* WHAT IS EXPECTED *
Lines from the one containing "Go to home page icon" through the last line of the data are to be repeated word for word, both ends included.

* DATA FOR THIS EXERCISE *
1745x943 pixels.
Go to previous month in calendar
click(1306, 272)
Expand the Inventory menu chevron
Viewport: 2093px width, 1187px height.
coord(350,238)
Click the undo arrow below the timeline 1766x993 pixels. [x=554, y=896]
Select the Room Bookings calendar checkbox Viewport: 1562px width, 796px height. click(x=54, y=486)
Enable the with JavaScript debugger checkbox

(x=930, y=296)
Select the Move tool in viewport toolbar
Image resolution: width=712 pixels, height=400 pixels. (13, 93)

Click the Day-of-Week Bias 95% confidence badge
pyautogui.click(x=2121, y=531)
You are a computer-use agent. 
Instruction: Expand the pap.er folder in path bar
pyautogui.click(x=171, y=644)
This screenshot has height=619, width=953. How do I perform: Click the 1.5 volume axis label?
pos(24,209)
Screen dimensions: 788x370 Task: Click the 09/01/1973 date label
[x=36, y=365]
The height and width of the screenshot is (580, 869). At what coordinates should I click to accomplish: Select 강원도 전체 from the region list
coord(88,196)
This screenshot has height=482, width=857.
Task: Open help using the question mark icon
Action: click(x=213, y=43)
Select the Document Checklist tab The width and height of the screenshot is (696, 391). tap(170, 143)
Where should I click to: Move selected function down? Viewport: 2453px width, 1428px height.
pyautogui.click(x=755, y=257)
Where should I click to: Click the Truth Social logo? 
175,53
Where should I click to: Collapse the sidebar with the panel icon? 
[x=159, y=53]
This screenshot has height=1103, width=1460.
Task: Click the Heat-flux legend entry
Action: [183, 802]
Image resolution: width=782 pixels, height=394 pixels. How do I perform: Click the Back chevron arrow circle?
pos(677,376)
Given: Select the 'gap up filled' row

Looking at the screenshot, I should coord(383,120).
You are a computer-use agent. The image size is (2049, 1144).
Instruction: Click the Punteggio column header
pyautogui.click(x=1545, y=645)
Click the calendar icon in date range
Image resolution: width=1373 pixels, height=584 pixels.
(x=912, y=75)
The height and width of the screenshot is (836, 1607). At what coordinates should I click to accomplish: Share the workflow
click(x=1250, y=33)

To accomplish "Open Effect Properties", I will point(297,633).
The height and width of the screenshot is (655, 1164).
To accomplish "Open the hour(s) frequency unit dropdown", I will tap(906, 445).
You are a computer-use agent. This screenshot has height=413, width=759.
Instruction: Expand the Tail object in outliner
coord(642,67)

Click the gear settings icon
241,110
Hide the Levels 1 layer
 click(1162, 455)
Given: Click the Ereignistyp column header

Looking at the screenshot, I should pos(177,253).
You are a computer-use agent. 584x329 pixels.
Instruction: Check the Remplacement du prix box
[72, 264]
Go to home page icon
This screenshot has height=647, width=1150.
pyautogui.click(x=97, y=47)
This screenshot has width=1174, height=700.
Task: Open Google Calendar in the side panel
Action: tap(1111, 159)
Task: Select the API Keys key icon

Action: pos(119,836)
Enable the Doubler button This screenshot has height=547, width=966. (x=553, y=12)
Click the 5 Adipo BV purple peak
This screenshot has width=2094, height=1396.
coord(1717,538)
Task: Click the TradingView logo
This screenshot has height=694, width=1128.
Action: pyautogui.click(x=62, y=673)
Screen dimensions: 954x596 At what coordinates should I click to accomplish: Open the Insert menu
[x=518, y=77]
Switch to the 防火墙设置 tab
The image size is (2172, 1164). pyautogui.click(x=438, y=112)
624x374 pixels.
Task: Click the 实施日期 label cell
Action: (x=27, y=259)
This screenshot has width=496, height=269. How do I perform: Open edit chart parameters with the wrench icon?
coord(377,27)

* SOLVED PROBLEM *
Go to home page icon
This screenshot has height=647, width=1150.
pyautogui.click(x=97, y=47)
This screenshot has width=1174, height=700.
Task: Open Google Calendar in the side panel
Action: tap(1111, 159)
Task: Select the API Keys key icon

Action: pos(119,836)
Enable the Doubler button This screenshot has height=547, width=966. (x=553, y=12)
Click the 5 Adipo BV purple peak
This screenshot has width=2094, height=1396.
coord(1717,538)
Task: Click the TradingView logo
This screenshot has height=694, width=1128.
Action: pyautogui.click(x=62, y=673)
Screen dimensions: 954x596 At what coordinates should I click to accomplish: Open the Insert menu
[x=518, y=77]
Switch to the 防火墙设置 tab
The image size is (2172, 1164). pyautogui.click(x=438, y=112)
624x374 pixels.
Task: Click the 实施日期 label cell
Action: (x=27, y=259)
This screenshot has width=496, height=269. How do I perform: Open edit chart parameters with the wrench icon?
coord(377,27)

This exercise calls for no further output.